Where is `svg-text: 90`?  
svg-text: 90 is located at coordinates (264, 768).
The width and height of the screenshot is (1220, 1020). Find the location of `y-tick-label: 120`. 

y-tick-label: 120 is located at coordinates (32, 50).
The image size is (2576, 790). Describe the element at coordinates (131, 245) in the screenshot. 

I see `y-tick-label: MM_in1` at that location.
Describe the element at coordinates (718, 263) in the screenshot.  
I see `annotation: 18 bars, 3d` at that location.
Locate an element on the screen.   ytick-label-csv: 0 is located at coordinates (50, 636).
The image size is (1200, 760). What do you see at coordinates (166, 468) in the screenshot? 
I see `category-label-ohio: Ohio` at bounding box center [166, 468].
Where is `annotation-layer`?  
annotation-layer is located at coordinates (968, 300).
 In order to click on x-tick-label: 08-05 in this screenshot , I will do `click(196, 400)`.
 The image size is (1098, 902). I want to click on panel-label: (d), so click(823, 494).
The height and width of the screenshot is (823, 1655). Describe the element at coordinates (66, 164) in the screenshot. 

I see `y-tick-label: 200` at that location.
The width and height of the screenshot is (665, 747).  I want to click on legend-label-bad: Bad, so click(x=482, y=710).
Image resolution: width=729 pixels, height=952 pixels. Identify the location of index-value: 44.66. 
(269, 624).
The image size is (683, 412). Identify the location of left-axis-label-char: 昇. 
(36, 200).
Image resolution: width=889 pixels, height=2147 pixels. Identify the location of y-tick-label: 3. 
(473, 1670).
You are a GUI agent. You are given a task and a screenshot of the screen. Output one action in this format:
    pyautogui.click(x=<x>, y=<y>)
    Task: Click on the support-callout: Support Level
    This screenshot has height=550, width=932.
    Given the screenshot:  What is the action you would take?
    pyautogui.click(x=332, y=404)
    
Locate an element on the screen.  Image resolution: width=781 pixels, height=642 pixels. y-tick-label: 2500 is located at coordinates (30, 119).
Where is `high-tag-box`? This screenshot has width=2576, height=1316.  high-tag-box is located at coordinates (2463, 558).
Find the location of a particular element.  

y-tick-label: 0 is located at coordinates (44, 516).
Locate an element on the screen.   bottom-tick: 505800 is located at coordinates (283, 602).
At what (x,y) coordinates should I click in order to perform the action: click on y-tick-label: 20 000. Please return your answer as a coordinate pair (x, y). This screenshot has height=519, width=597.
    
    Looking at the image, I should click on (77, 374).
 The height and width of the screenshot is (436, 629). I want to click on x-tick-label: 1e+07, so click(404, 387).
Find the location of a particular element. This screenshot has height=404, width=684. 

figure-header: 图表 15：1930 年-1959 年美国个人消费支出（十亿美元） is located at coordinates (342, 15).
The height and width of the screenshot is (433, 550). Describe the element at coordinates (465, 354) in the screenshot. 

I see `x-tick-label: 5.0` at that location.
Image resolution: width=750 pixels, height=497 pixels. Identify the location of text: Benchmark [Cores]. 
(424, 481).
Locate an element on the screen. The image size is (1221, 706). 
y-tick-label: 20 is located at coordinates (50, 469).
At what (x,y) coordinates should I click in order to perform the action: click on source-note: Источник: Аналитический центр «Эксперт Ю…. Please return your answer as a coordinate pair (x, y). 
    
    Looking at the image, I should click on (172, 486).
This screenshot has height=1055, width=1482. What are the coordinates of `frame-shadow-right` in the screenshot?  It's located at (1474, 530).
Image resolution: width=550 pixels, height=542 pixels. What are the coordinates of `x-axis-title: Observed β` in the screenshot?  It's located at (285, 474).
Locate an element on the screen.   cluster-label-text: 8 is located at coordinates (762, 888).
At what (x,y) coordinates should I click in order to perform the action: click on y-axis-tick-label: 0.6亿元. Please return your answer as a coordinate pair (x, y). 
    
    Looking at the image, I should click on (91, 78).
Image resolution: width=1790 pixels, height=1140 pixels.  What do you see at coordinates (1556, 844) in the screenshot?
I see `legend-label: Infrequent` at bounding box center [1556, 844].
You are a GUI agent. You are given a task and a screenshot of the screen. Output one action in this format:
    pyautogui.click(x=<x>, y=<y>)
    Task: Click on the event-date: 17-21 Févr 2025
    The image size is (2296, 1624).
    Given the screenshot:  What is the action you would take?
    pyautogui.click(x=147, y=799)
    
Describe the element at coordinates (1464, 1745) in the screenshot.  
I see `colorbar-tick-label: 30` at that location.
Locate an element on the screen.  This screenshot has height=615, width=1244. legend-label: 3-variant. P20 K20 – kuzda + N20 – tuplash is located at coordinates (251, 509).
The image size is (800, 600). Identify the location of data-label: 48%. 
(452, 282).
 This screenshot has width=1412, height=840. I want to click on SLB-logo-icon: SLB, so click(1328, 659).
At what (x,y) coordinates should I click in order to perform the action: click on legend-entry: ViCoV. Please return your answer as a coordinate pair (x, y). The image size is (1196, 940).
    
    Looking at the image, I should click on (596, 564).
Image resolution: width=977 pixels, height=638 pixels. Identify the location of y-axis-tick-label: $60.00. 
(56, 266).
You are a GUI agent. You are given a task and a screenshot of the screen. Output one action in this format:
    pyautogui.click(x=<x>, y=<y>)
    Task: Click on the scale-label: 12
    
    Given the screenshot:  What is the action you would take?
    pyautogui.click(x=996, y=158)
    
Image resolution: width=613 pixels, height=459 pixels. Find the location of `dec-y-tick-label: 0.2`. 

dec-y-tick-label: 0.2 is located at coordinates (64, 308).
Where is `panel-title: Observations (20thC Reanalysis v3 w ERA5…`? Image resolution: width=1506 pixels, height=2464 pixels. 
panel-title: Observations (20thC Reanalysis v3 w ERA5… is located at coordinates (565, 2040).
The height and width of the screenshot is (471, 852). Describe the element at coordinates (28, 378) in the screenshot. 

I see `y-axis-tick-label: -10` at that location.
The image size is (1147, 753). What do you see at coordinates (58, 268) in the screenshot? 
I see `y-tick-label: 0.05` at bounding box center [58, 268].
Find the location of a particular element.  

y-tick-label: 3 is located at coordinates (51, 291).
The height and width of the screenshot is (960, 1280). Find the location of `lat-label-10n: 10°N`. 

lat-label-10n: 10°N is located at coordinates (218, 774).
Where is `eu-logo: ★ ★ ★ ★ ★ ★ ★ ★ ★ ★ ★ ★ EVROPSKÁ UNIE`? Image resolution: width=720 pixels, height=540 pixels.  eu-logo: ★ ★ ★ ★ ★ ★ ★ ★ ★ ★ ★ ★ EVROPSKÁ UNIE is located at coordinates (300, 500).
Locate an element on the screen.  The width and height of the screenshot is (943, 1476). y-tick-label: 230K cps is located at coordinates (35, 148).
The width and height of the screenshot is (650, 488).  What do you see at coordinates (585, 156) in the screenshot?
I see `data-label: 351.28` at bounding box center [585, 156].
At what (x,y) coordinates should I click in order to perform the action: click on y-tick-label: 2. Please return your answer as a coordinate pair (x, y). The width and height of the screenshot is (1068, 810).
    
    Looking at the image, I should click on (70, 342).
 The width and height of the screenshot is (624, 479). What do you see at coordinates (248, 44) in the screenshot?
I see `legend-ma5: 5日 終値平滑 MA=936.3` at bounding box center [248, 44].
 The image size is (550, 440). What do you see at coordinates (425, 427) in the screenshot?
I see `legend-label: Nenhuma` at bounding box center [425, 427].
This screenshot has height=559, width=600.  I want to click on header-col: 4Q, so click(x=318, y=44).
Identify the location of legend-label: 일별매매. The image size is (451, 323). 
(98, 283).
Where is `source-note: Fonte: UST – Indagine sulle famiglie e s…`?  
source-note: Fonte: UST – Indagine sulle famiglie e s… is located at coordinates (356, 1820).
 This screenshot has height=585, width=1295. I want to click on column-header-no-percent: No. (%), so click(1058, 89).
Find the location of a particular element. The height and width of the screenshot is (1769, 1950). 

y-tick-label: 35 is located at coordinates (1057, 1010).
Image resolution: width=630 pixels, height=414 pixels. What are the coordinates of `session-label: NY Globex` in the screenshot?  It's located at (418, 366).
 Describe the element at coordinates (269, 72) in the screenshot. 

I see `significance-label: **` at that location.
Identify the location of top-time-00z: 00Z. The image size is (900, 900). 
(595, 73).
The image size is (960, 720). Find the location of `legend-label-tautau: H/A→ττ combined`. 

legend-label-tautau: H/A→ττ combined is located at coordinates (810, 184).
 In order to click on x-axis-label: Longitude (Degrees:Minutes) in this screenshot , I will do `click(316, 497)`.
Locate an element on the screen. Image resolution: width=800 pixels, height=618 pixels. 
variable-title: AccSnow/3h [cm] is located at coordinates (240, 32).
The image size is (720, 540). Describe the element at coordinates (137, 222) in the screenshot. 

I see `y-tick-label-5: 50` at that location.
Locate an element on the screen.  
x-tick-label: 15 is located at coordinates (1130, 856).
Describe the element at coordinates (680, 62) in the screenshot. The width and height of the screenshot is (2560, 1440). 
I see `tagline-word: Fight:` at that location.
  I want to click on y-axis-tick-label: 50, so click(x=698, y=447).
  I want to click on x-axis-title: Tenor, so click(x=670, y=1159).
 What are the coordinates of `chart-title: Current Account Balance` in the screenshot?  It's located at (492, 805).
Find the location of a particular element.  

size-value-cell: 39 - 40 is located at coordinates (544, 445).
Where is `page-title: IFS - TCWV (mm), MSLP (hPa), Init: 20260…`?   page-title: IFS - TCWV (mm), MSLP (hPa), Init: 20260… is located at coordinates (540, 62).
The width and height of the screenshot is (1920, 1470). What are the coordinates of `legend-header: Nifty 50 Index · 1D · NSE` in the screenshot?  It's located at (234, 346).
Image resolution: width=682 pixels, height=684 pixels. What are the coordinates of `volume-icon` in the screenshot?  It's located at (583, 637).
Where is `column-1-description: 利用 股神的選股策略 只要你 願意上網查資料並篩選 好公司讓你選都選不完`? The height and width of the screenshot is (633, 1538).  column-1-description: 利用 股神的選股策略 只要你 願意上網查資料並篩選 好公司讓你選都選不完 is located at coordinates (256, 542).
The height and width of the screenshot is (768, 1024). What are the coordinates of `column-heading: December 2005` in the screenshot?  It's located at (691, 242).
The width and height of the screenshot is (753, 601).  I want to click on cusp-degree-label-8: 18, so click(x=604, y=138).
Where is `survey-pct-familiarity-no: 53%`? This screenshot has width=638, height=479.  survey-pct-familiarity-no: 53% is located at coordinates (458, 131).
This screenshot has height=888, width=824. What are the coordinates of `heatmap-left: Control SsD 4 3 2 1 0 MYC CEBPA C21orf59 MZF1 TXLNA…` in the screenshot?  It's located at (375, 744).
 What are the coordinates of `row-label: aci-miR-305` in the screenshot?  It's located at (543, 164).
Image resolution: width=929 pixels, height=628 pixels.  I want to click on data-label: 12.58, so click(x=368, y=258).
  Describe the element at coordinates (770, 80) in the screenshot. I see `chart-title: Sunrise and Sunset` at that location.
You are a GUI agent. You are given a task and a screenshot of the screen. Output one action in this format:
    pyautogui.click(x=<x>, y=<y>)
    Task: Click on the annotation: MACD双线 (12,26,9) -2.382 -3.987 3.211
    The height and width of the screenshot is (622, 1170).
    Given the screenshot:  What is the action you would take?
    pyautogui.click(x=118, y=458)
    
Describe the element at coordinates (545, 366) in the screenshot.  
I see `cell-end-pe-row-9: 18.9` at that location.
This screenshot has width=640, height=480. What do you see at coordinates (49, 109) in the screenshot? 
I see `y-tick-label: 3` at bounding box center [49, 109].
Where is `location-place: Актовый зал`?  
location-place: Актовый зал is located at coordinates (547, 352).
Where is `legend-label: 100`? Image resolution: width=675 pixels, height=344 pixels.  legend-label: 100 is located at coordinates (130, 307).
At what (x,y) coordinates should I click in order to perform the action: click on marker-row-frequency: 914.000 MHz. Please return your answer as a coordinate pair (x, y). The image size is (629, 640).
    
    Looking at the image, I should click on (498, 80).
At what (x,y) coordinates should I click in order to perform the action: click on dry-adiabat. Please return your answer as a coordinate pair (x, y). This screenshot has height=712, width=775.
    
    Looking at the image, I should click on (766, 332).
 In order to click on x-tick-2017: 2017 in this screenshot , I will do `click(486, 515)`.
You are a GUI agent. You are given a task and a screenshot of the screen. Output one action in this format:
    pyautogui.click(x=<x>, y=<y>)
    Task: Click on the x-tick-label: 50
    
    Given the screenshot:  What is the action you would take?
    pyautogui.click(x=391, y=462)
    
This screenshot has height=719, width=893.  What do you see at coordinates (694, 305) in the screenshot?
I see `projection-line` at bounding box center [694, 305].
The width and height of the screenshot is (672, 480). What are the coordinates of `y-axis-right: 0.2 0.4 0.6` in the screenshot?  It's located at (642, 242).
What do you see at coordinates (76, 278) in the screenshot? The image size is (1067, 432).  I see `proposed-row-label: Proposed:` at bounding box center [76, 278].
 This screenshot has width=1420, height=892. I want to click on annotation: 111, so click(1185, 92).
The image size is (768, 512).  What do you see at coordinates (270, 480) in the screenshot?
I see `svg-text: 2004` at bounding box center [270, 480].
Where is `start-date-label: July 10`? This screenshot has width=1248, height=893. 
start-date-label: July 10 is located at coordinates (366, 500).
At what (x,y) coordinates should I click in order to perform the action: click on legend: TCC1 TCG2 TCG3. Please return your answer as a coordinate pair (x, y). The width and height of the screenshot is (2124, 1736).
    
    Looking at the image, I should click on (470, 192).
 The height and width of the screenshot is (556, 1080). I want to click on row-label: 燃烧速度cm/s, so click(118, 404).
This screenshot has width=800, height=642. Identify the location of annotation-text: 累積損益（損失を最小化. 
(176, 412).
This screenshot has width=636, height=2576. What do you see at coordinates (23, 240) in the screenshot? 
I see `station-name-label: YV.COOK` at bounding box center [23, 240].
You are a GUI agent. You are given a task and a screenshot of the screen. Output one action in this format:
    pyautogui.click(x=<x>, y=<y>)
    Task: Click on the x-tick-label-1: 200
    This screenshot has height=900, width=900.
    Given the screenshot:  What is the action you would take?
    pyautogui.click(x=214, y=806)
+===+
**PROBLEM STATEMENT:**
Count the lines in the records above that contain the string "header", matching case exactly, and reply with only the number.

**SOLVED EXERCISE:**
4